I don't like to reveal too much about where I am from online but we are not too far apart in area. And yes, my PM set up the discussion and call with the anesthesiologist, lol. And then I went and had a meeting for 40 mins. It is baffling to now have the same scenario seem to play out in back tracking and people not willing or wanting I should say, to do as much as possible to help a RSD patient. Perhaps I am not in the know or over generalizing what they do plan on doing, because I heard what they would not. I need to refocus and hear back from the pm doc and hope for the best. Written instructions and protocols don't seem to matter - I have that and it won't even hold up.
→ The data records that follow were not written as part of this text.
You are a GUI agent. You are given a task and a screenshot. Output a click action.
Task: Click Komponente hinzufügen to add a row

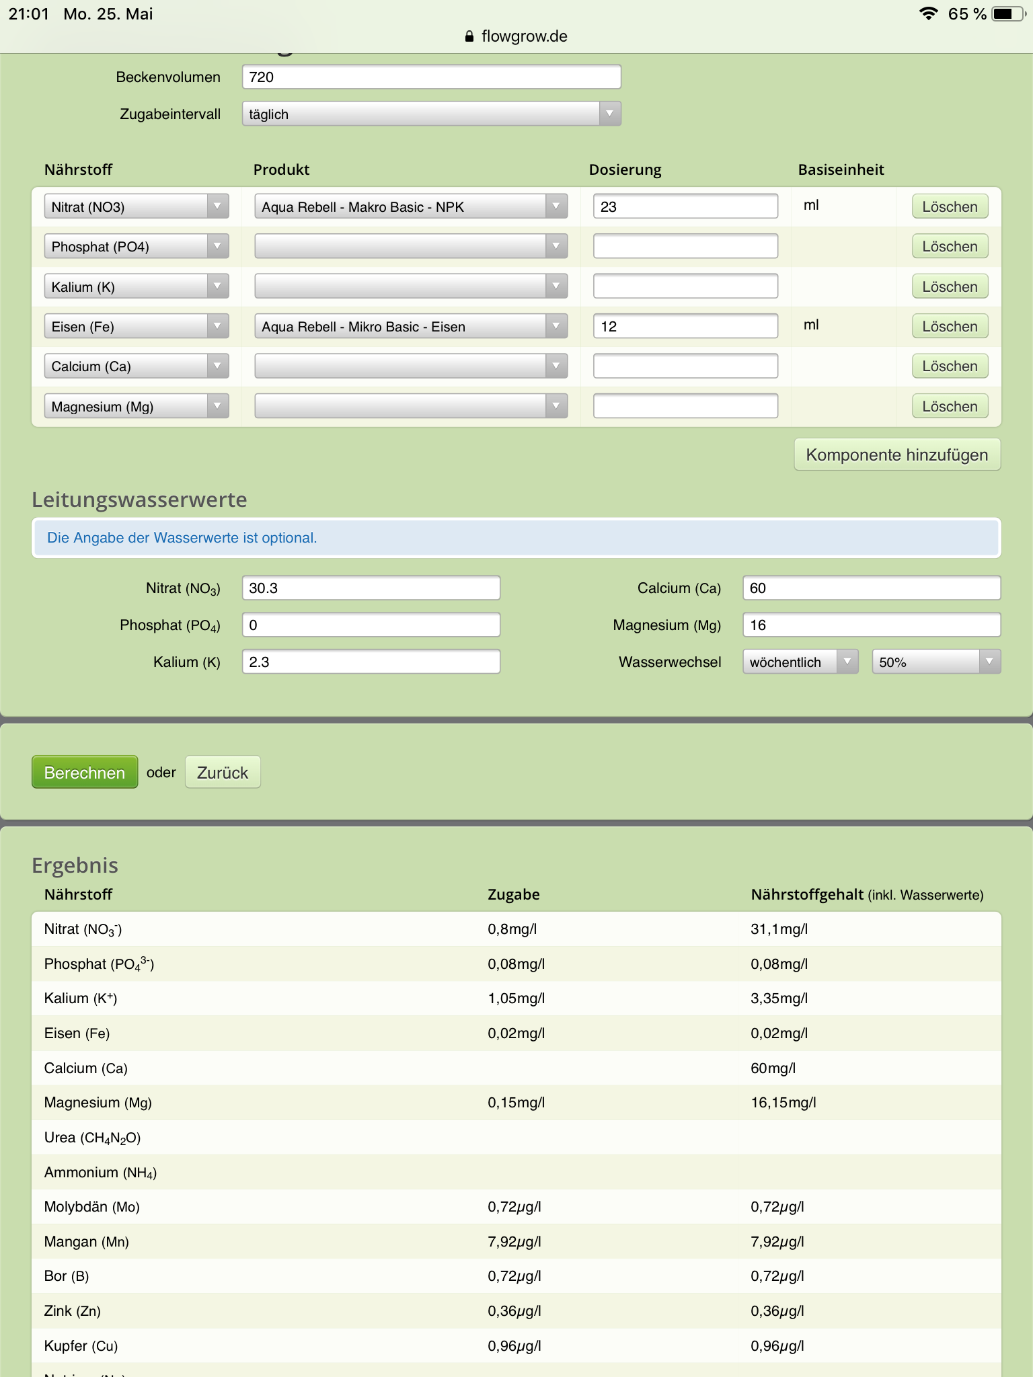coord(896,455)
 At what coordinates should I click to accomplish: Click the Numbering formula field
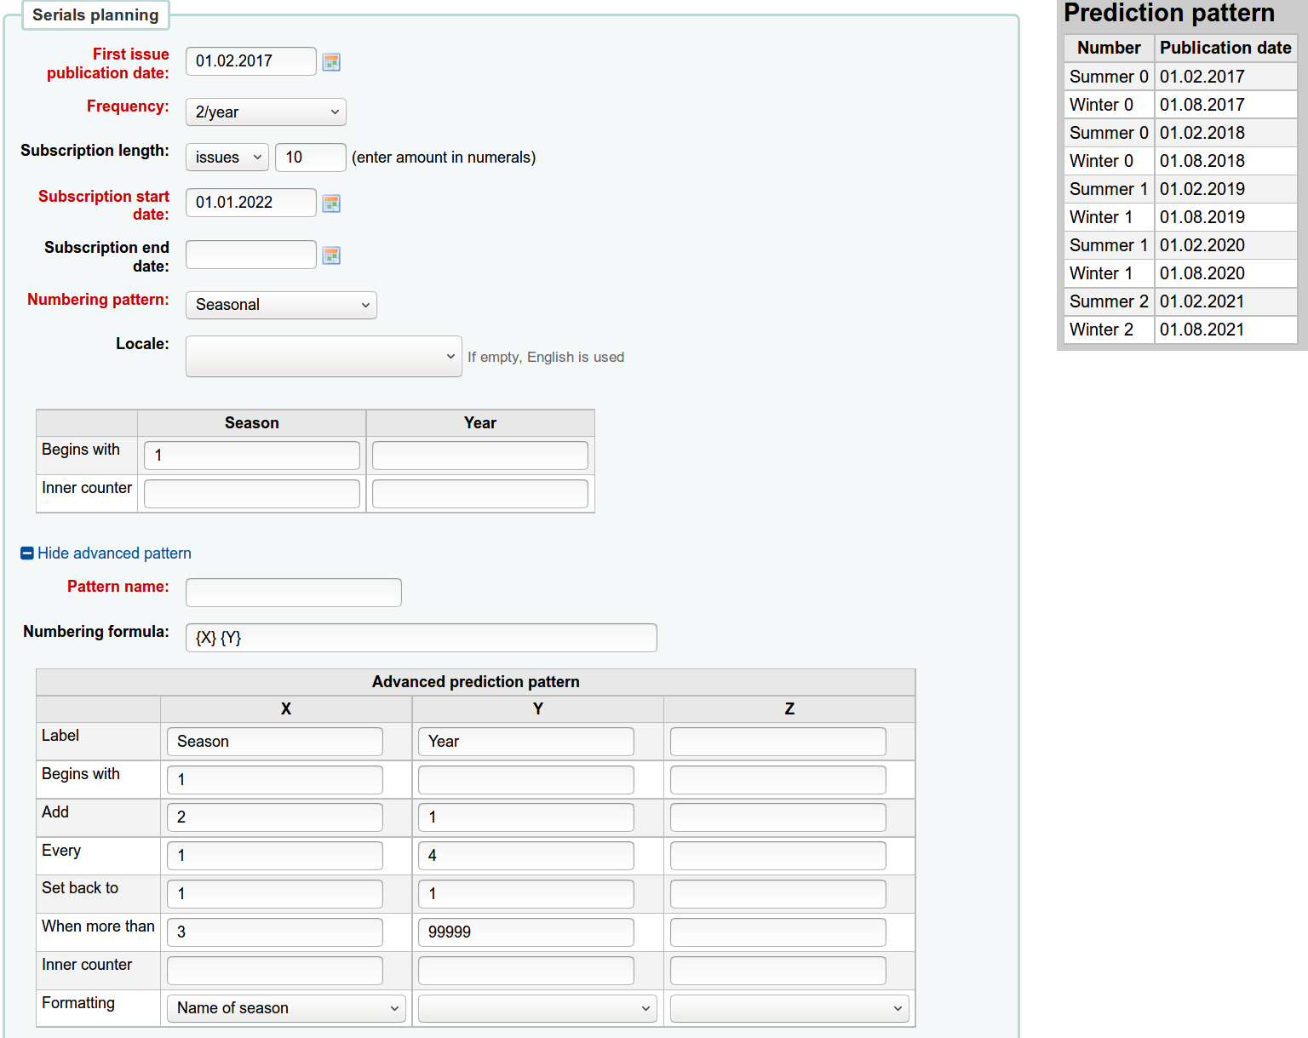coord(422,638)
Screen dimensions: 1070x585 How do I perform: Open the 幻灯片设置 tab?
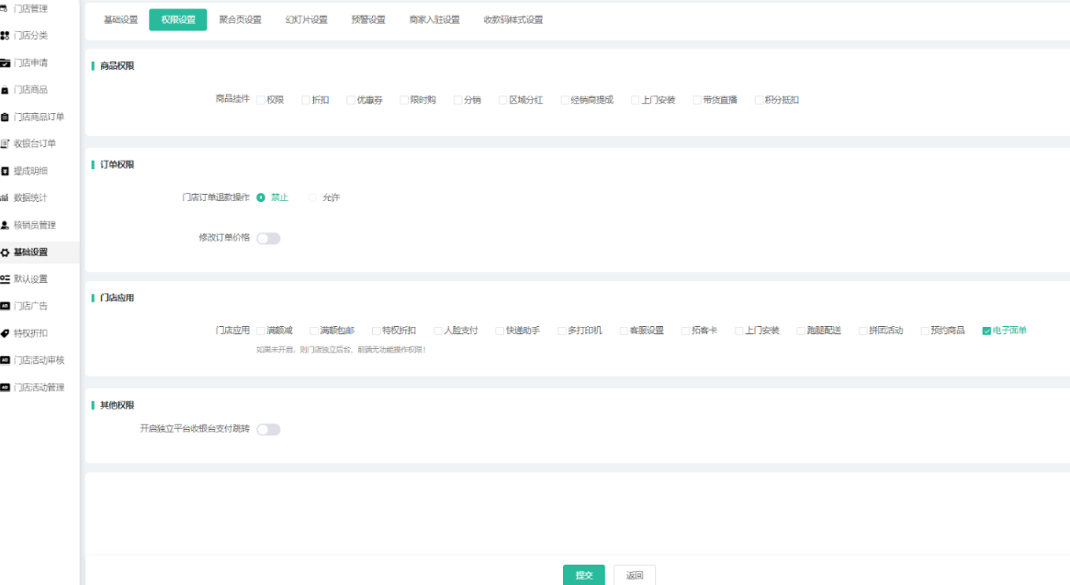tap(306, 19)
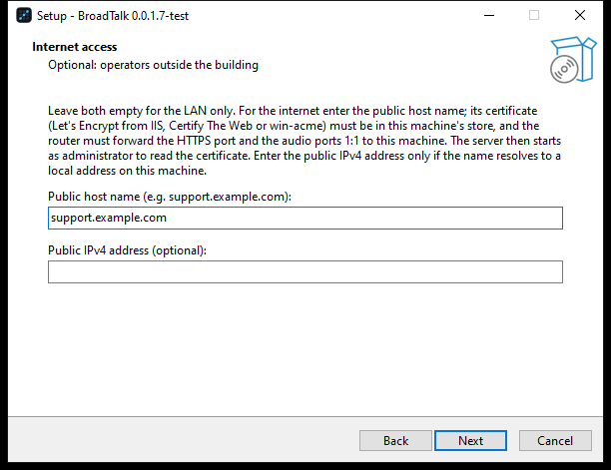This screenshot has width=611, height=470.
Task: Click empty white area below IPv4 field
Action: click(306, 348)
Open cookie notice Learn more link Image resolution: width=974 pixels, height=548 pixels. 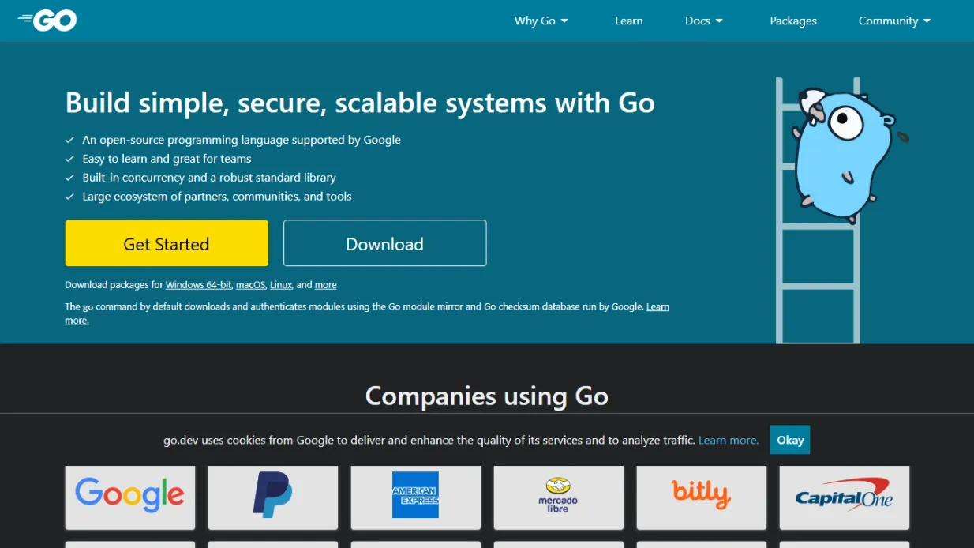[729, 441]
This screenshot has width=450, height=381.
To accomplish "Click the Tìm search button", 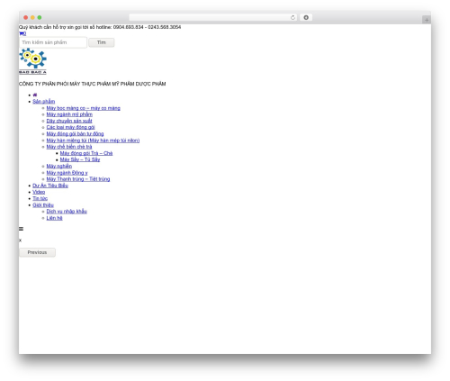I will coord(102,42).
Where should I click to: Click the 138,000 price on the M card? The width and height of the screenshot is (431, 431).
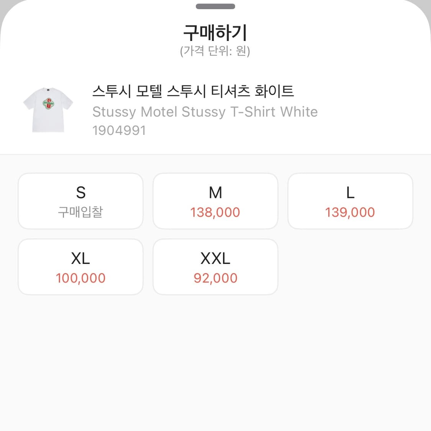tap(215, 212)
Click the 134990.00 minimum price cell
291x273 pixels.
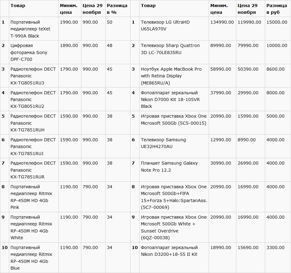click(x=222, y=22)
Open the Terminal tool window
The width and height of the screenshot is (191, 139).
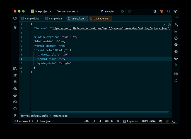[15, 102]
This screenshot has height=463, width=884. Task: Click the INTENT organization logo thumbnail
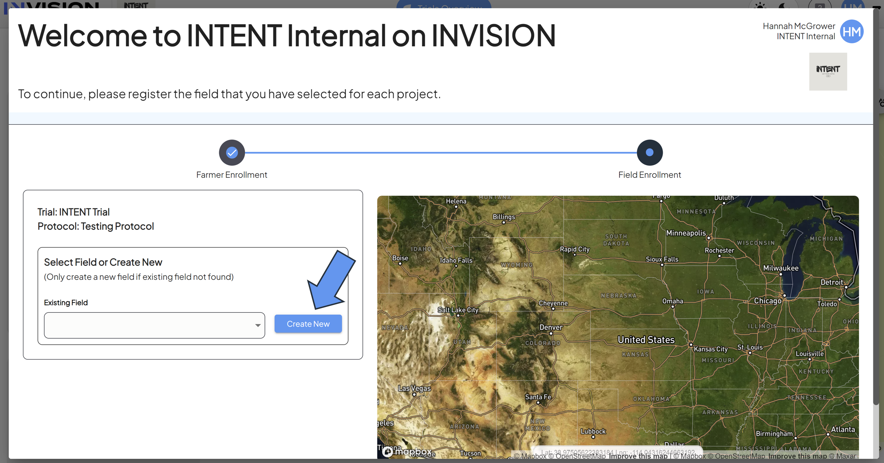(x=828, y=71)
If you use the word "protocols or standards" every single one of them will coil back in a ball and tell me, repeatedly "there are no standard protocols for this, for you, for RSD" which I know is untrue. I have studied this for 20 plus years. The protocols are similar in every case. So I don't know what the argument or hold up would be. I need to keep trying to get those answers while staying positive. They hate when you call and ask questions. Let alone show them papers, procedures, because it is like you are telling them how to do their job. It is baffling, but thank you for your kind replies and hashing this out online with me. I do feel like a lone wolf howling into the night-and find it mind-boggling how hard it is to get these measures along the way.

I have a letter FROM a pain management/anesthesiologists tied into the very same hospital I am going... with recommendations on what to do if "patient need surgery" and still many places have ignored and discounted any of that going back to "there are no set this and that...". And when you say, ok...well, typically RSD patients who undergo surgery have x,y,z they don't care. Or they don't have the ability or go ahead from other people to do those things. Did I say MIND BOGGLING. LOL

Thank you so much, you are really thoughtful for advice and help, i take it all in and see what I can do! I have tried so many methods over the years...it is like hitting a brick wall.

And, no, health insurance is not in middle of this, I just got surgery date and insurance company is not going to be called until 3 weeks before surgery. (said surgical coordinator) So they are not the holdup...believe it or not. Good questions though, smart man! :-)

I wonder if you approach the subject with your ins carrier, perhaps they can persuade the drs to adjust their protocol for a RSD patient..and/or verify it would be covered just to be sure of that issue?

For the Ins co it certainly would be less costly for them if you don't have another spread after surgery...
* surely it can't cost that much more to do the blocks etc??*

Jo*mar
Thanks. I think it is a good recommendation and I have considered it, yet been a little skeptical as to raise a red flag around this surgery.

But I think it is time I try exactly what you said! I did get a case manager on board when I knew I was running into trouble or complex issues. She has been helpful. I always felt (perhaps incorrectly) that insurance co's were the exact people not to bring these things up to for fear they would deny them ahead of time, rather than me just hoping I get them when I land in hospital-ville USA, lol. I had wished it would be MY docs calling the insurance companies to say why this was "medically necessary" or something. The whole time this has been going on, I actually believed my docs would support this 100% and be my advocates for the first time, going to insurance co for me, on my behalf. I can't even get them to agree on things to do...:-) Still trying. I am making a call today, nervous to even ask/talk/discuss because every step I take to help myself or ask a question, they want to run away....lol. RUN FORREST RUN!

Thanks, I think I have a plan for today. We will see how it goes.

Have a great day and I do really appreciate your and other peoples comments and suggestions.